## Task to complete
Answer with a bare number: the count of lines in the data below that contain the word "computer".

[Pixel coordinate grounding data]
____________

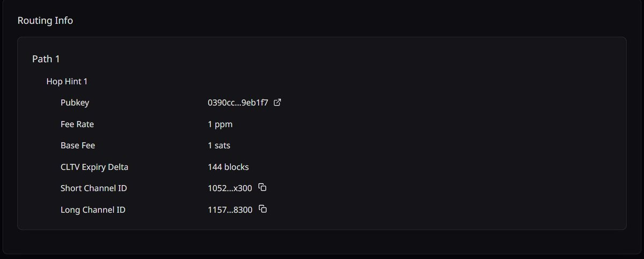Select the Short Channel ID value 1052...x300
Screen dimensions: 644x259
click(x=230, y=188)
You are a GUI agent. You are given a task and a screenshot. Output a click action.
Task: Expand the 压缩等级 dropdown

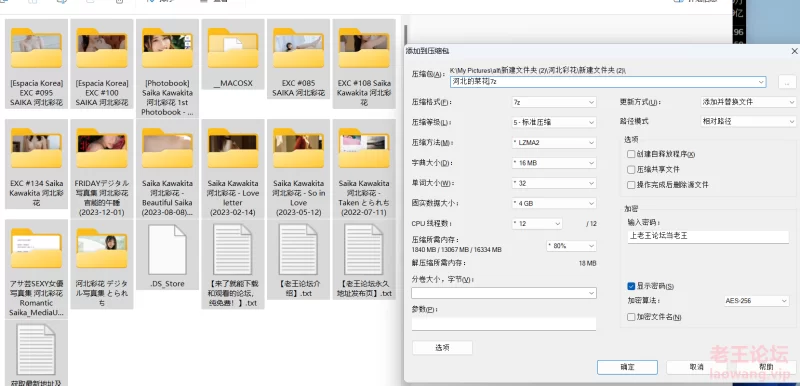[x=554, y=122]
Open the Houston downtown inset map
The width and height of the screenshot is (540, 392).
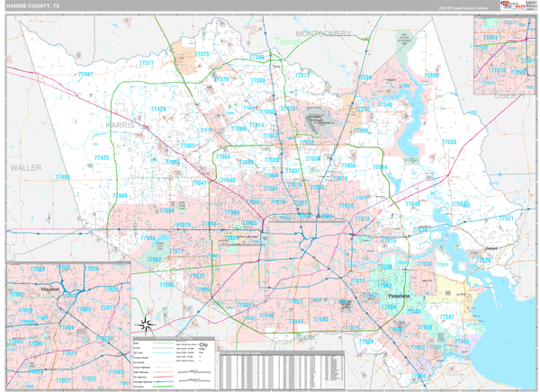pos(68,325)
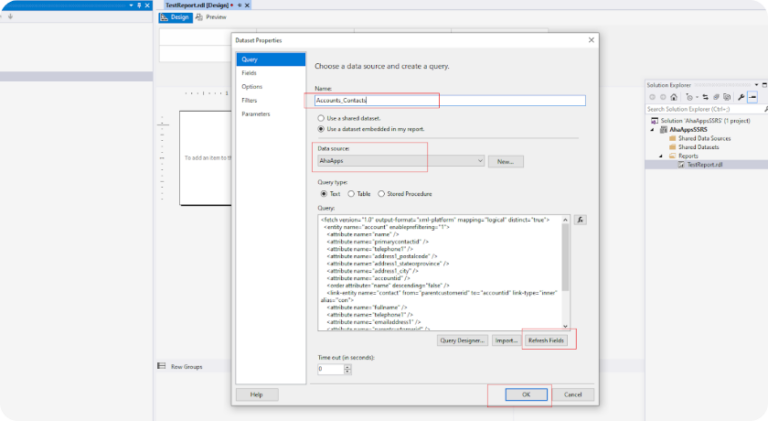Open the Preview tab of the report
Image resolution: width=768 pixels, height=421 pixels.
211,17
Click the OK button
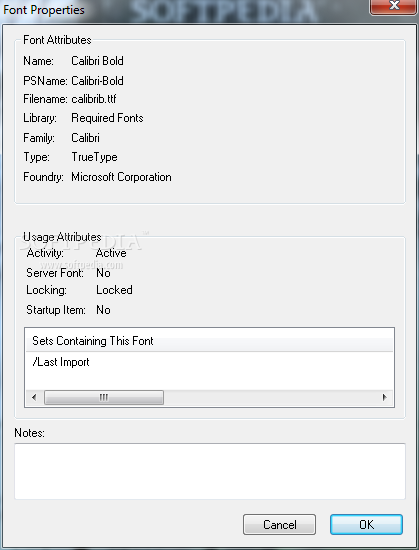The height and width of the screenshot is (550, 419). coord(366,524)
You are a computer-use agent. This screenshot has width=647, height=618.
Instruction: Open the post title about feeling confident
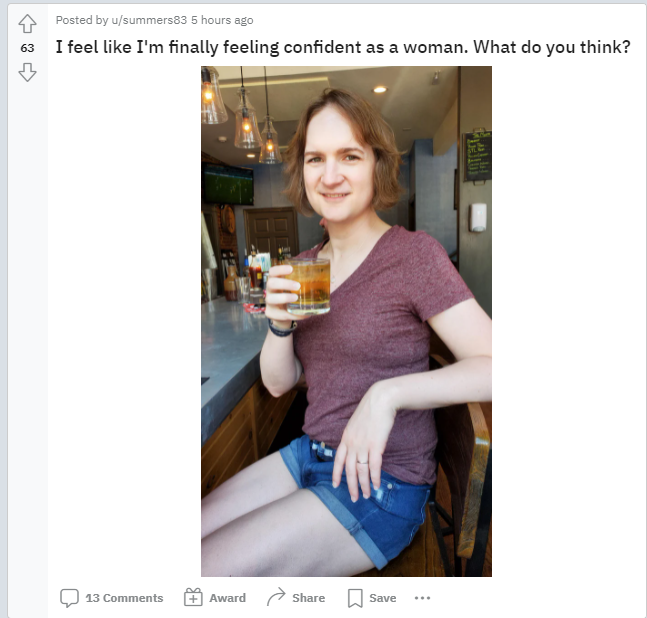pyautogui.click(x=343, y=47)
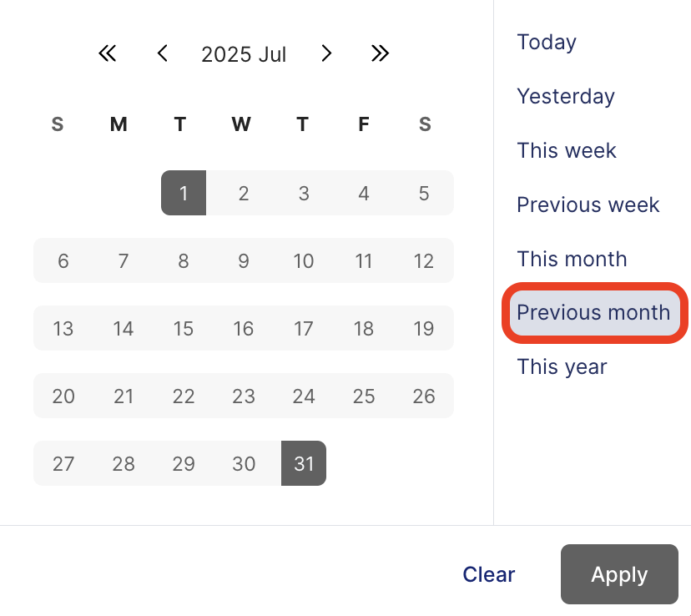Click the Wednesday 'W' column header
691x616 pixels.
pos(240,124)
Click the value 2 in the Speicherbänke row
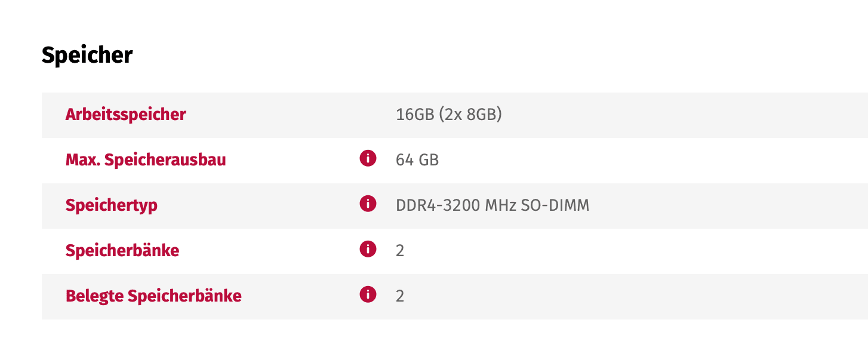This screenshot has width=868, height=338. (x=400, y=251)
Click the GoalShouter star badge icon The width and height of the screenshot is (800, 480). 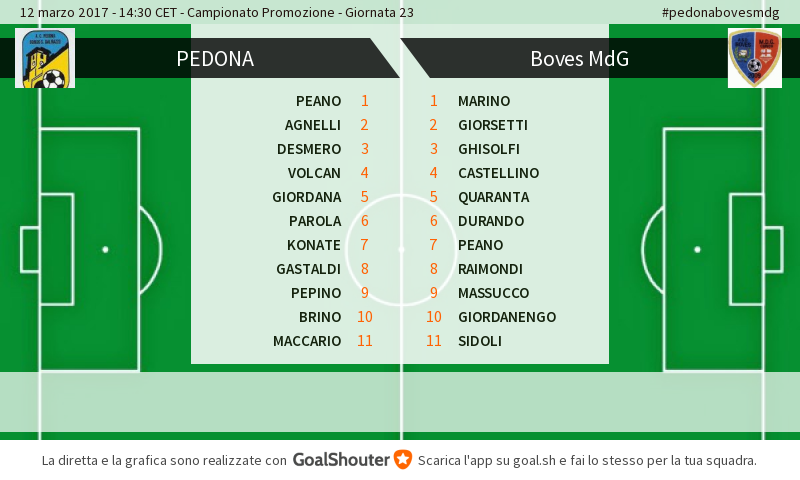(x=403, y=460)
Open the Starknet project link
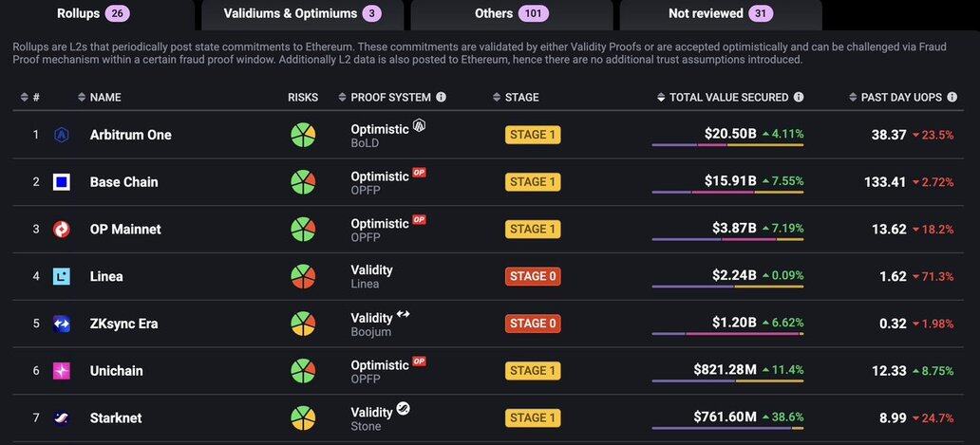The width and height of the screenshot is (980, 445). 116,417
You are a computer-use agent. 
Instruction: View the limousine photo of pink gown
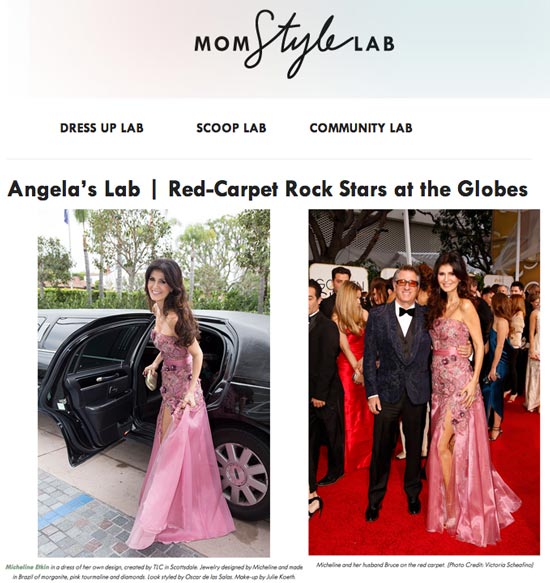tap(154, 383)
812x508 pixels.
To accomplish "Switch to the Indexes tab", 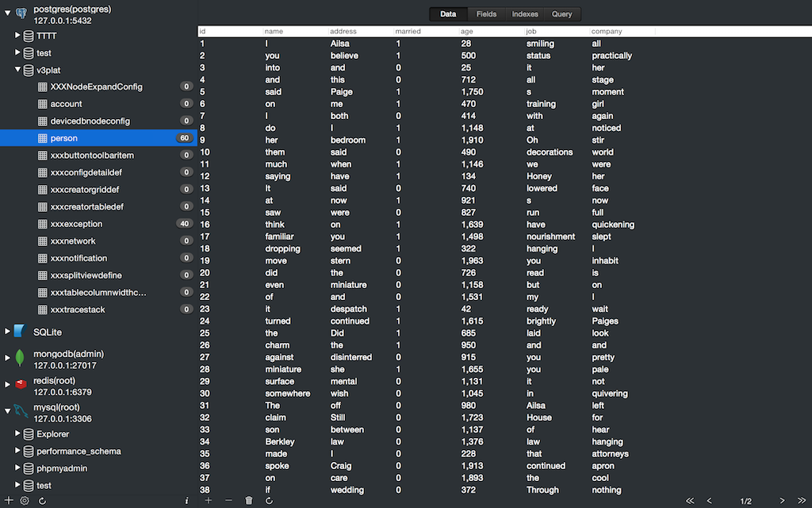I will 525,14.
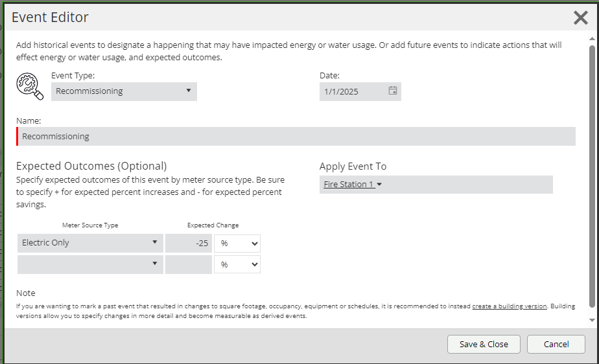
Task: Open the empty second meter source dropdown
Action: click(x=90, y=264)
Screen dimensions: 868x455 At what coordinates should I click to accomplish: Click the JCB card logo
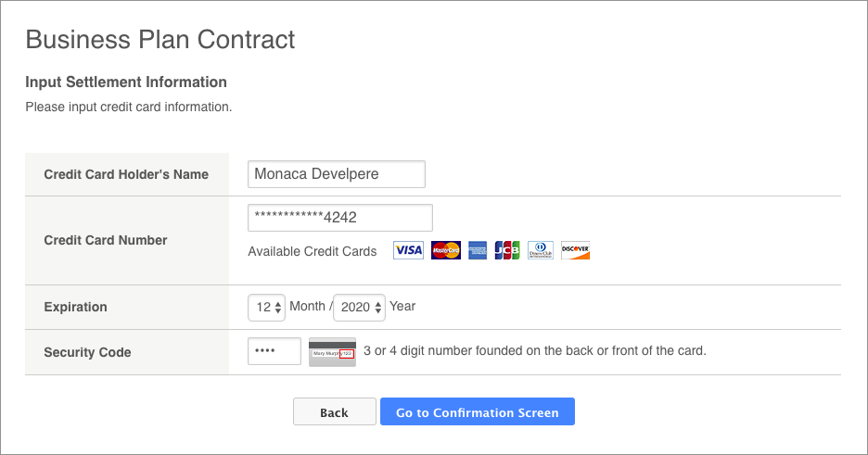(x=507, y=250)
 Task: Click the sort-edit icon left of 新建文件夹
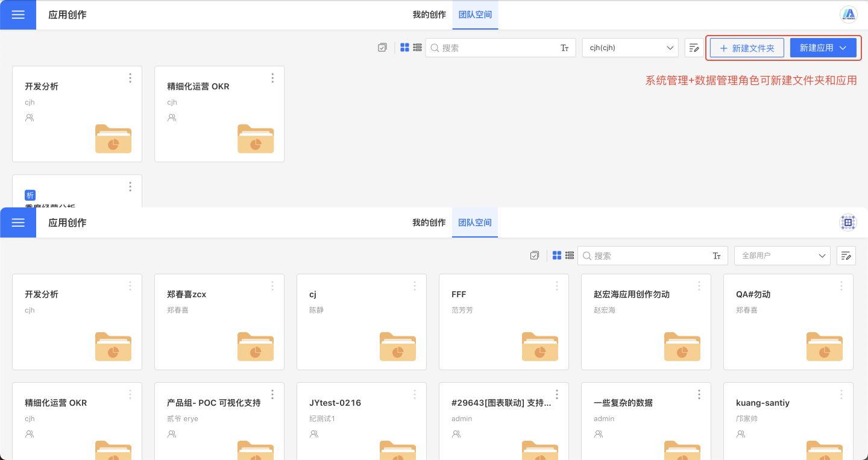coord(694,48)
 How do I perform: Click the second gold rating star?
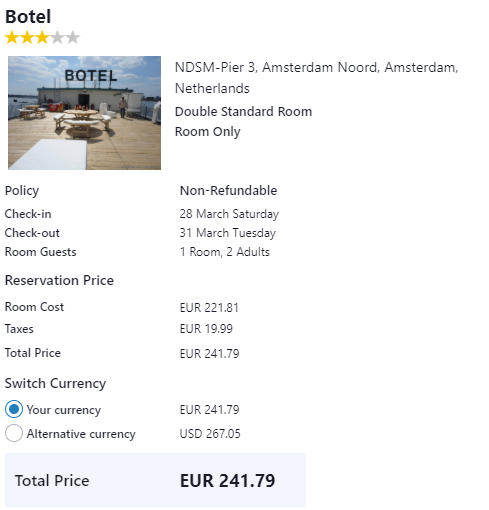pyautogui.click(x=27, y=37)
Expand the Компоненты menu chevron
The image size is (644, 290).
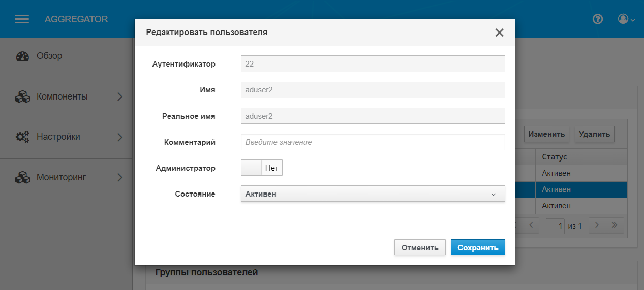(120, 96)
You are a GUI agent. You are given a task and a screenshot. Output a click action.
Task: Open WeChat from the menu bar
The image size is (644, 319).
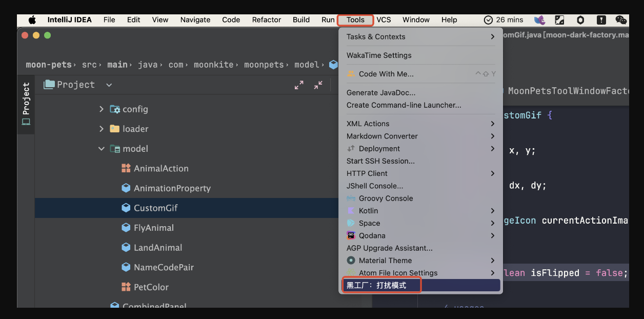point(621,20)
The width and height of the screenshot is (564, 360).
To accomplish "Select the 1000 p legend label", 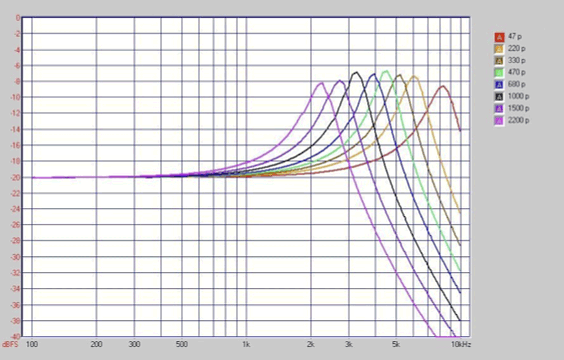I will (x=518, y=96).
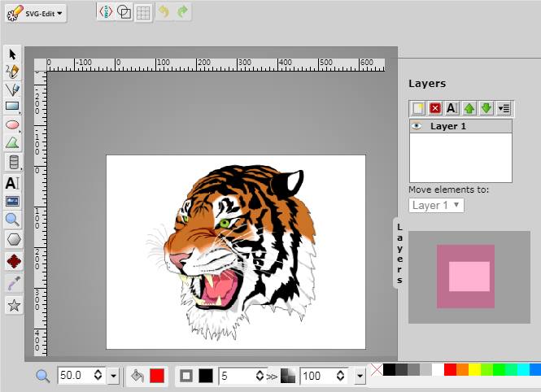Click the Star shape tool
Image resolution: width=541 pixels, height=392 pixels.
click(12, 306)
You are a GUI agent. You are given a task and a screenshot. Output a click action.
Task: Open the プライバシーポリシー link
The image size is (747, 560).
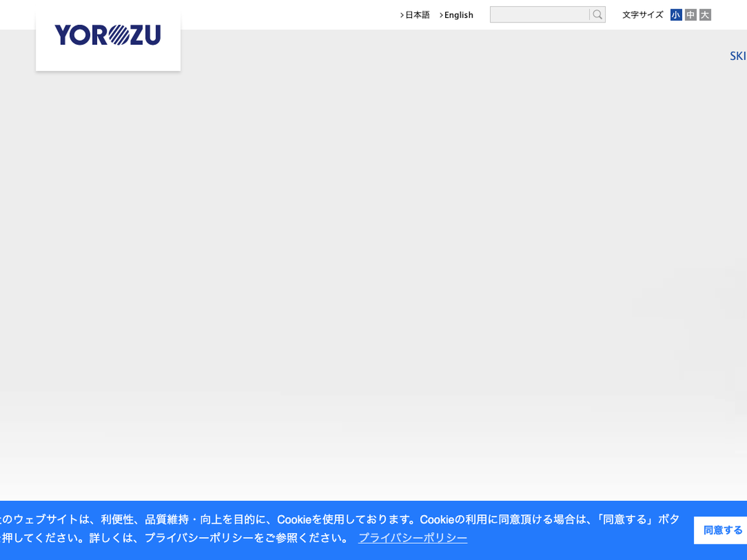point(413,538)
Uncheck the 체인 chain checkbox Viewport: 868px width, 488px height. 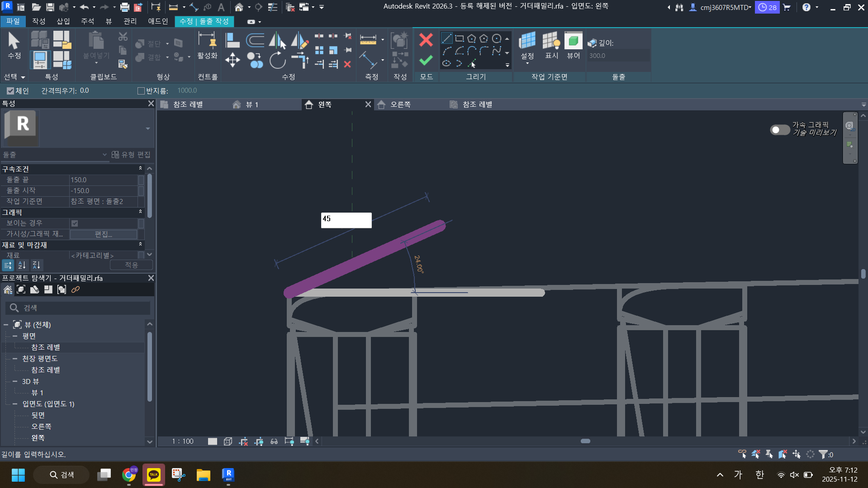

____________

## Written solution
2